Harrisons & Crosfield handled too many agencies to detail separately. The first venture was the purchase of the small Hopton tea estate in Ceylon; Hopton in turn was one of four estates consolidated into the Lunuva Tea Company in 1907. In India, a Calcutta branch was opened in 1900 promoting the export of tea to North America. Extensive purchases of land were made in southern India leading to the formation of the East India Tea and Produce Company, the Malayalam Rubber and Produce Company and the Meppadi Wynaad Tea Company.

The turn of the century saw the development of the rubber plantation, natural rubber previously being tapped in the wild in South America. The Straits Plantations Ltd (operating in the then Straits Settlements) transferred to the Harrisons & Crosfield agency in 1902 but later companies were formed by Harrisons to buy smaller estates and group them into larger company structures. The Pataling Rubber Estates Syndicate was formed in 1903; Golden Hope Rubber Estate and Anglo-Malay Rubber in 1905; and London Asiatic Rubber and Produce in 1907. In that same year Lampard visited Sumatra and repeated the consolidation process that had taken place in Malaya. Tandjong Rubber Company and United Serdang (Sumatra) Rubber Plantations were both formed and floated. In 1909 holdings in many of the tea and rubber companies were transferred to the Rubber Plantations Investment Trust which was also floated.

==Harrisons becomes a company==
In the midst of all its company flotations, Harrisons & Crosfield had its own reorganization. Retirement and withdrawal of capital by partners was a constraint and the expansion of Harrisons trading required more capital. In 1908 the partnership was converted to a company and was floated on the Stock Exchange. However, the public issue was confined to preference shares; the ordinary shares remained with the partners and senior employees. The Company continues to this day as Elementis (Holdings).

==Inter-war years==
The inter-war years were difficult for the plantation companies, yet Harrisons managed to secure new areas for growth. Arthur Lampard died in 1916 and Heath Clark retired in 1924 but new people were ready to cope with the challenges and opportunities. One in particular was Eric Macfadyen who had been active in rubber estates before the War. He joined Harrisons & Crosfield in 1918 to become the leading force for 40 years; with H. J. Welch and Eric Miller, the three men ran the Group during the inter-war years. The challenges were similar to those of any international trading company. There was a sharp recession in 1921 and the rubber price fell from 2s-1d in 1919 to 9d in 1922 For tea, the loss of the Russian market in 1917 caused a collapse in Ceylon tea exports. There was a recognition that Harrisons had over expanded before the War. In 1921 it acted as agents for as many as 52 plantation companies in Malaya, Sumatra, Ceylon, southern India, Java and Borneo; a period of consolidation followed. The 1930 recession proved even more severe and the rubber estates lost money in the tree years 1930 to 1932.

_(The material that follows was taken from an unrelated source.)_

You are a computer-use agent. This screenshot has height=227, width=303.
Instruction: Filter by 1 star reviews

Despite the difficult trading conditions, opportunities were pursued, taking the Group into timber, palm oil and chemicals. One of the strategic purchases took place at the end of the War when Harrisons bought Darby & Co, a trading business in North Borneo with a blue-chip list of international agencies. Walter Darby, the founder, was a man whose local prominence earned him a place on the local stamps. Darby was also chairman of the China Borneo Timber Company and instrumental in founding the British Borneo Timber Company (later Sabah Timber) in 1920 with Harrisons owning a third of the shares. Harrisons was now in the timber business and British Borneo was given a monopoly on timber production for not less than 25 years.

The second new plantation activity was palm oil. In 1926 Harrisons bought Rambong Sialing estate in Sumatra followed by several more small estates, then the formation of Allied Sumatra Plantations in 1926. The purchase of some large estates in 1928 meant that palm oil became a major activity for Harrisons.

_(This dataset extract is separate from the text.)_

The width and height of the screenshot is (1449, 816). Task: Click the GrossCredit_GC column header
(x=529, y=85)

In a move which took Harrisons further into industrial processes, Wilkinson Process Rubber was formed in 1926 to develop the process patented in 1923 by Bernard Wilkinson. The low temperature vulcanization process allowed the fresh liquid rubber to be compounded on the spot and it was marketed under the name of Linatex. A factory was built in Selangor, partly owned by Harrisons, which also acted as Secretary and sole European agent. From the late 1920s the provision of industrial supplies to the plantations widened the agency business and in particular took Harrisons into chemicals in North America. There were a series of acquisitions in the late 1930s culminating in the purchase of the Dillons Chemical Company of Canada in 1938.

The traditional estates were not neglected and a significant purchase was made in 1925 - the Prang Besar rubber estate near Kuala Lumpur. This estate led the research into improved planting and breeding and its techniques were applied to other Harrisons estates.

==Decolonization and challenges==
The challenges were partly economic as natural rubber faced increasing competition from synthetics. However, the greatest challenges came from the post-war decolonization and the gradual desire of the newly independent countries to control their own raw materials. This was exacerbated by insurgency in both Malaysia and Indonesia. Despite this, and the earlier determination not to be too reliant on one region, Harrisons continued to find opportunities for growth in south east Asia.

One of the undoubted successes was North Borneo Timber, later Sabah Timber. Despite losing its monopoly in 1950, improved mechanical logging took timber production from around 2m cubic feet to 19m in 1969. By the time that logging ended in 1982, Sabah had established a thriving timber business in the U.K. Another growth market developed after the war was oil palms, often planted on old rubber estates but Harrisons also acquired virgin land in Sabah and formed a new venture in Papua New Guinea, New Britain Palm Oil. In India, Harrisons had 32 estates, mainly tea but some rubber, by 1960. From then there were further acquisitions but a focus on amalgamations created the larger entity of Malayalam Plantations.

Despite the disruption caused by the Malayan Emergency, Harrisons' agency companies continued to acquire additional estates. As with India, there was a consolidation of estates into what became known as "the three sisters": Golden Hope, Pataling and London Asiatic. After a fierce takeover battle with outsiders, these three companies were merged in 1977 into Harrisons Malaysian Estates. In Indonesia, Harrisons struggled with changing nationalist demands, losing control of its agencies at times. Around 1960 the London Sumatra Group was established to merge its 16 agency companies; others were added and it became one of the world's largest plantation companies. By 1983 Harrisons had acquired complete control.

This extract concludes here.